Jessica Zimmermann, co-owner of Bungalow, said her store is able to stay in business because it offers so much more than just clothing.
“We sell a variety of items because we want to give people a good shopping experience and give them a good deal,” Zimmermann said.
The quality of vintage clothing is much better, Zimmermann also said. Vintage clothing lasts much longer than newer clothing.
“The nice thing about shopping vintage is you know that if you buy something, if it looks good and it’s still in good condition, it’s likely to last you, as opposed to if you buy something at H&M you know it’s going to last you a season and then you’ll throw it in the garbage,” Zimmermann said.
Dinnick said what she likes about vintage most is its character. She said this is why customers shop at her store.

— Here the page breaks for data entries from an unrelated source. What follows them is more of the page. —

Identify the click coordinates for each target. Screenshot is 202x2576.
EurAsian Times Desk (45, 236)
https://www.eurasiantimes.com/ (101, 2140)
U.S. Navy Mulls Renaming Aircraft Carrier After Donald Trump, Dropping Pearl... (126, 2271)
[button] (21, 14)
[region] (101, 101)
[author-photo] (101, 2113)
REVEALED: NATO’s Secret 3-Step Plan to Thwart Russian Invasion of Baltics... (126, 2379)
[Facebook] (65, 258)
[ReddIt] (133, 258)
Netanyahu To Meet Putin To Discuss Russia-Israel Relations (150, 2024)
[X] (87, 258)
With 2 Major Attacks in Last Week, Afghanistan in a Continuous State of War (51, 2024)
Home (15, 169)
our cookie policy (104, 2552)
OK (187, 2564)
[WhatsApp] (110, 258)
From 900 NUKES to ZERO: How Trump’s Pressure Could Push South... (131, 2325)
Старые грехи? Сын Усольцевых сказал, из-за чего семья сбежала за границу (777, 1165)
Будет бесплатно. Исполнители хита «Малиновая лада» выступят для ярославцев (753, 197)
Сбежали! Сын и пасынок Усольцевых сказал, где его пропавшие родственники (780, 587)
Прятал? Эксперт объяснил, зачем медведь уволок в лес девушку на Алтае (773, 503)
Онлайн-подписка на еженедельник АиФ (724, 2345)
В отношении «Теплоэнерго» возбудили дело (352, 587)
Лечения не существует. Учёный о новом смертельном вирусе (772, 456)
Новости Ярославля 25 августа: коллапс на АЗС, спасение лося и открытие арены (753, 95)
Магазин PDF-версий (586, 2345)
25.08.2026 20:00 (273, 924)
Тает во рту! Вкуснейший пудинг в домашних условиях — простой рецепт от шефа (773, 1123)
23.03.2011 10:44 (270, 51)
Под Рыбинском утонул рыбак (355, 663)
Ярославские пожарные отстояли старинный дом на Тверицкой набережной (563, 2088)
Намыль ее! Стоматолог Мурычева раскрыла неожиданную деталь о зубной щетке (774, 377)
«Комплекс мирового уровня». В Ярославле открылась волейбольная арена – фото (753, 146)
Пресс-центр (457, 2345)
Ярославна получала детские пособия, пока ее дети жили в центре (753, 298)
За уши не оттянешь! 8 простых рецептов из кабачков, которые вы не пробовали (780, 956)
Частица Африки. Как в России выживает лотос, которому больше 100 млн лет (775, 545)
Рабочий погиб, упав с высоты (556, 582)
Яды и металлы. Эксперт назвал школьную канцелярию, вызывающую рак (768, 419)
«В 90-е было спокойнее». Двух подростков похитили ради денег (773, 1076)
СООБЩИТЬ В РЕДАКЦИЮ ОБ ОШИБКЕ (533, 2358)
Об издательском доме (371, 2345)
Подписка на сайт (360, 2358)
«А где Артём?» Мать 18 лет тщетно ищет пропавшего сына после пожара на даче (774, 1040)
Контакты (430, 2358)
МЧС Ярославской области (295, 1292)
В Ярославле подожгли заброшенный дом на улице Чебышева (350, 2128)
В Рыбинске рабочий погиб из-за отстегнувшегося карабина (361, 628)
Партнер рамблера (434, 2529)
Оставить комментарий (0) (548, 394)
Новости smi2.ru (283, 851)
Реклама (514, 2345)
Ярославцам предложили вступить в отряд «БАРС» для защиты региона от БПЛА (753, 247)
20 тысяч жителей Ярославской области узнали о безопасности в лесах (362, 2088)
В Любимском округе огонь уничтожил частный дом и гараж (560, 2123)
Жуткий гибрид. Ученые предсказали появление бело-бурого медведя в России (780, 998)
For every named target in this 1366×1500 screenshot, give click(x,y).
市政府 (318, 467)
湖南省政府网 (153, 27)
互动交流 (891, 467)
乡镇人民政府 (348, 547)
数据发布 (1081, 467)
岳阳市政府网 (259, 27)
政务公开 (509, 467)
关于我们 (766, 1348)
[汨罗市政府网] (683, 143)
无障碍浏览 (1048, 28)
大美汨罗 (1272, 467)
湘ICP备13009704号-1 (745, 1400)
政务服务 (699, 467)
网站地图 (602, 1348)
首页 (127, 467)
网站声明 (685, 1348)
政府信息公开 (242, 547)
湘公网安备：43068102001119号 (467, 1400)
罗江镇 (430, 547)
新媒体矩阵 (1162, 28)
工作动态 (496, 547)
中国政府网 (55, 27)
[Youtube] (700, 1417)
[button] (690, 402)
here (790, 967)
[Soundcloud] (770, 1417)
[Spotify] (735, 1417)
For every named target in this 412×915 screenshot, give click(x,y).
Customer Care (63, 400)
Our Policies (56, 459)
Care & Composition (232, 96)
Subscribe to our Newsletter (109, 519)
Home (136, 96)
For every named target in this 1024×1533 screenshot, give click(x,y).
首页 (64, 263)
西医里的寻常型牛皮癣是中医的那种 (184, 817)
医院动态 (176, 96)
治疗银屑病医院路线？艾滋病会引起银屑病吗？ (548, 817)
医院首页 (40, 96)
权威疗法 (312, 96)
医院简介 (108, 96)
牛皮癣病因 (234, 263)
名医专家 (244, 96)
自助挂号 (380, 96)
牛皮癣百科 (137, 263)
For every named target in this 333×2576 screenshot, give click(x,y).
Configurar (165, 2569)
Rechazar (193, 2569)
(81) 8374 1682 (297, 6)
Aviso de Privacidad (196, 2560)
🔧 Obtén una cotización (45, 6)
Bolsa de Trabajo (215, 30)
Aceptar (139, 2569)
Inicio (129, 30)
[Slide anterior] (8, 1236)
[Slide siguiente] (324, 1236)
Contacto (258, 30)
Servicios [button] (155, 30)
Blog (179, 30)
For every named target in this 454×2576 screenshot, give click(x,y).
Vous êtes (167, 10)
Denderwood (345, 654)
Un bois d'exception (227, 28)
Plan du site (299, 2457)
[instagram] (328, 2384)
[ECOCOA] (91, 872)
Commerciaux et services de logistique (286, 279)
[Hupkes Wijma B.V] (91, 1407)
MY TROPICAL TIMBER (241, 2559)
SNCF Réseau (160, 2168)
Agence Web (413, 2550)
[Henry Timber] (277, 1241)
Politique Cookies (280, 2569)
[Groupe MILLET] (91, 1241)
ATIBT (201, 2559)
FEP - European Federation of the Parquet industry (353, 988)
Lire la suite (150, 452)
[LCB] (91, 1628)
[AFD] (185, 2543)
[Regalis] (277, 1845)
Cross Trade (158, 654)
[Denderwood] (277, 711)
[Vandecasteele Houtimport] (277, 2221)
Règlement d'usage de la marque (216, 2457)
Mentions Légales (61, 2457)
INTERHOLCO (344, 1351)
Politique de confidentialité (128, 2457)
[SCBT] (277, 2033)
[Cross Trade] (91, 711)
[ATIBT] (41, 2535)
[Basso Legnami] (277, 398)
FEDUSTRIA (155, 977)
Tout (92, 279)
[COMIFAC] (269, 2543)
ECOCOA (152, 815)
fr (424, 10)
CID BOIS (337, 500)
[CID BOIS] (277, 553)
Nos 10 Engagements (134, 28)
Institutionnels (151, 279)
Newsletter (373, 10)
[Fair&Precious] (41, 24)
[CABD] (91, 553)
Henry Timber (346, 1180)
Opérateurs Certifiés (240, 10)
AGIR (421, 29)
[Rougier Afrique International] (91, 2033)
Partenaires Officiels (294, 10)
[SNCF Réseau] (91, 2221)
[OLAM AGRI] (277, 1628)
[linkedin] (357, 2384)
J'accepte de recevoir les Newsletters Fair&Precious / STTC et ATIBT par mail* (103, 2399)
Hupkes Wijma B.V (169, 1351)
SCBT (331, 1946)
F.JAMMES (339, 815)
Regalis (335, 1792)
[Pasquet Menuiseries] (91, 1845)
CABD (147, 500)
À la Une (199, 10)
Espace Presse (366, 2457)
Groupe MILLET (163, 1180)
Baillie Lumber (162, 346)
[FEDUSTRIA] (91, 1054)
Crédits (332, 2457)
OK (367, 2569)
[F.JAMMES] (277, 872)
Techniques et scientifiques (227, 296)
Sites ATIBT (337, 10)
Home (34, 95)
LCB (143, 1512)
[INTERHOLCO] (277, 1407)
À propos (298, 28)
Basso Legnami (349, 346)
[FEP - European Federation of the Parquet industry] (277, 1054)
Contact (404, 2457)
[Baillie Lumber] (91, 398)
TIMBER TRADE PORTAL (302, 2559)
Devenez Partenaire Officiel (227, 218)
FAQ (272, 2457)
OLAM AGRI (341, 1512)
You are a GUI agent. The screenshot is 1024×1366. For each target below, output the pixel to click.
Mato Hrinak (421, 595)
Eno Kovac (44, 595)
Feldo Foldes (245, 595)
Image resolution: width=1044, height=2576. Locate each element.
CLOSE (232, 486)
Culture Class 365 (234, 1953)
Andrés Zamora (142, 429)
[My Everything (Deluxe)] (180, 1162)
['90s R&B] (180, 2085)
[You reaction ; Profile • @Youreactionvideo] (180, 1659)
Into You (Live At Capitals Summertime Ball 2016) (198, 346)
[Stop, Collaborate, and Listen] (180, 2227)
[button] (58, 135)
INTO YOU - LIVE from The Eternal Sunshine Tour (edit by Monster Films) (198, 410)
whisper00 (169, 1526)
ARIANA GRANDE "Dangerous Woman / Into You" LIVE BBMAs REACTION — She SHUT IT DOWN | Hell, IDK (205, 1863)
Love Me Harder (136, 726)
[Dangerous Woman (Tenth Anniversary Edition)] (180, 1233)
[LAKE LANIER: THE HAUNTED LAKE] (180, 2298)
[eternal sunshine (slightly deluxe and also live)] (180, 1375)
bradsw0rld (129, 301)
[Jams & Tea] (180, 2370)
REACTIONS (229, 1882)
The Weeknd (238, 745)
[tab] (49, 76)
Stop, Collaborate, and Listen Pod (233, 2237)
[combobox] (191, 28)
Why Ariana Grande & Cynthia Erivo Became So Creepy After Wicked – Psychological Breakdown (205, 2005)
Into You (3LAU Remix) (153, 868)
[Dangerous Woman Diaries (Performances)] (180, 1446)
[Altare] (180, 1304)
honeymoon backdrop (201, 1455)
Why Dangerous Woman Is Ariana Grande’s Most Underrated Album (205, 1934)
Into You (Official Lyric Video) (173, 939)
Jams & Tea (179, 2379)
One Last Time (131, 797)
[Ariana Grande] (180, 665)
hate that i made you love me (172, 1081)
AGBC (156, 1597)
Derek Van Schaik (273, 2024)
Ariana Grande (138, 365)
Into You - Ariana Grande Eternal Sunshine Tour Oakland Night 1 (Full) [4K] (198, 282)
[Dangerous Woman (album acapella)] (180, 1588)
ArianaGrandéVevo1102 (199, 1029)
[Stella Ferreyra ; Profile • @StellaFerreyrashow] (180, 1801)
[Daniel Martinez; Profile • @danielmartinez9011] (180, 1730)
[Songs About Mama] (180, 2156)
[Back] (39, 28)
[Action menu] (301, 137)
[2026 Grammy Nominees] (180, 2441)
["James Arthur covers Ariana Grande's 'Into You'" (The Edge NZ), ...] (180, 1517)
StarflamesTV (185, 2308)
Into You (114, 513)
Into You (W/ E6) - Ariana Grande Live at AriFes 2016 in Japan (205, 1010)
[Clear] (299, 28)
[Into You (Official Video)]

“[Vintage] allows you to not look like you’ve just stepped out of one of the nine million mocha coloured shops that sell all the ready-to-wear-now stuff,” Dinnick said. “You can look different, you can a buy a style that suits your body versus a style that just happens to be fashionable right now that doesn’t suit your body.”
It is mostly because of this character that people buy vintage clothing, Christman said.
“The vintage stuff just has more character and is authentic to the style that the kids are trying to copy these days. Fashion just kind of shifts in decade cycles the way it always has, so the leading folk and kids are buying the bright neon pants and colours from the early ’90s, going back to the rave days.”
Christman said Black Market Vintage Clothing has been so successful over the past 25 years that he and the other owners have recently been able to open a new store. It’s called the Public Butter, at 1290 Queen St. W. in Parkdale.
“We have slightly higher-end product at the Public Butter,” Christman said.
Like Bungalow, the Public Butter sells furniture and house wares as well as vintage clothing.
“We also have stuff that we call architectural remnants at the Public Butter store,” Christman said. “So it’s stuff like a big door frame or something, so if you’re fixing your place up, you can go there and look for materials.”